The Sox had a similar scenario play out in the seventh inning, having two on and one out. Jackie Bradley Jr. swung through a 3-1 changeup from Brad Boxberger that was ball four, and then swung through a 3-2 changeup to strike out. Yolmer Sanchez then lined out softly to Adames at shortstop.
“Just frustrating because we put good at-bats and we had runners out there,” manger Alex Cora said afterward. “And we haven’t done a good job with men in scoring position for like a month and a half.”
The Sox did get a quality outing from Brayan Bello.
For the first time in Bello’s young big league career, you could see the electric stuff come into focus for the hard-throwing righthander.
The Red Sox went with the opener strategy against the Brewers, flipping around the matchups in order to give Bello, who had a 10.50 ERA in his first three starts against stiff competition, his best chance for success.
After Austin Davis threw 2 ⅓ innings of scoreless one-hit ball as the Sox’ opener, Bello took over with one out in the third inning.
Bello hit the first batter he faced in Tyrone Taylor, but flashed his changeup on a 2-2 pitch to Christian Yelich, getting the Brewers left fielder to swing through it for the second out of the frame. Adames grounded out to end the inning.
Bello got into groove in the fourth inning, more so than in any other outing Red Sox fans have seen from him.
Bello started Andrew McCutchen off with a slider that nipped the plate, low and inside. Then, Bello went sinker in for the second strike. On a 1-2 count, Bello went back to his sinker after missing with a changeup, spotting it on the outside part of the plate for strike three.
Bello recorded the second out after Hunter Renfroe weakly topped a grounder to Franchy Cordero at first. Bello then got Rowdy Tellez to strike out on a high four-seam fastball at the top of the zone to end the inning.
The young righthander went 4⅓ innings, striking out four while yielding two runs on four hits.
“It was mostly I was just attacking hitters. I went in there, knew I had to attack, attack, attack. That’s what I kept doing,” Bello said, through an interpreter.

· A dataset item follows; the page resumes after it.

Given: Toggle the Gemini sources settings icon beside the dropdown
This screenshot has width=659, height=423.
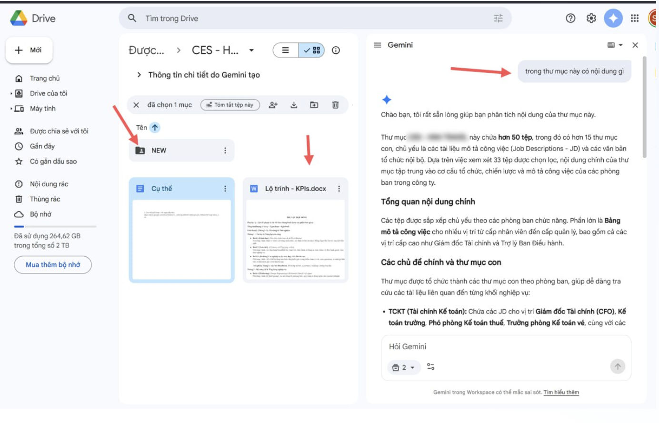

The top of the sixth had some misfortune tied to it. Yelich doubled to shallow left, beating the shift of Red Sox third baseman Bobby Dalbec. Adames then hit an infield single and beat out the toss to first. Then, McCutchen tapped an RBI ground out to third, allowing Yelich to score to give the Brewers a 1-0 lead.
For the second night in a row, the Sox had no answers offensively, going five innings with just one hit against Brewers righthanded starter Brandon Woodruff, who handcuffed the Sox with nine strikeouts over 6⅓ innings of work.
The Sox started a two-out rally, however, against Woodruff in the sixth inning when Christian Vázquez and Alex Verdugo delivered back-to-back doubles with Verdugo’s two-bagger off the wall in left, scoring Vázquez with a tying run that tied the game, 1-1.
“It was the first time I faced him,” said Vázquez, who had two of the Sox’ four hits off Woodruff. “He had a very hard fastball, and it was heavy. He was mixing his stuff very good.”
Hirokazu Sawamura surrendered two runs (both earned) in the ninth, putting the game out of reach. The Sox are now 4-16 in their last 20 games.
The root cause of this setback tracked to those squandered chances in the seventh and eighth innings.
“[The Brewers’] stuff is really good but we’ve got to find a way in those situations,” Cora said.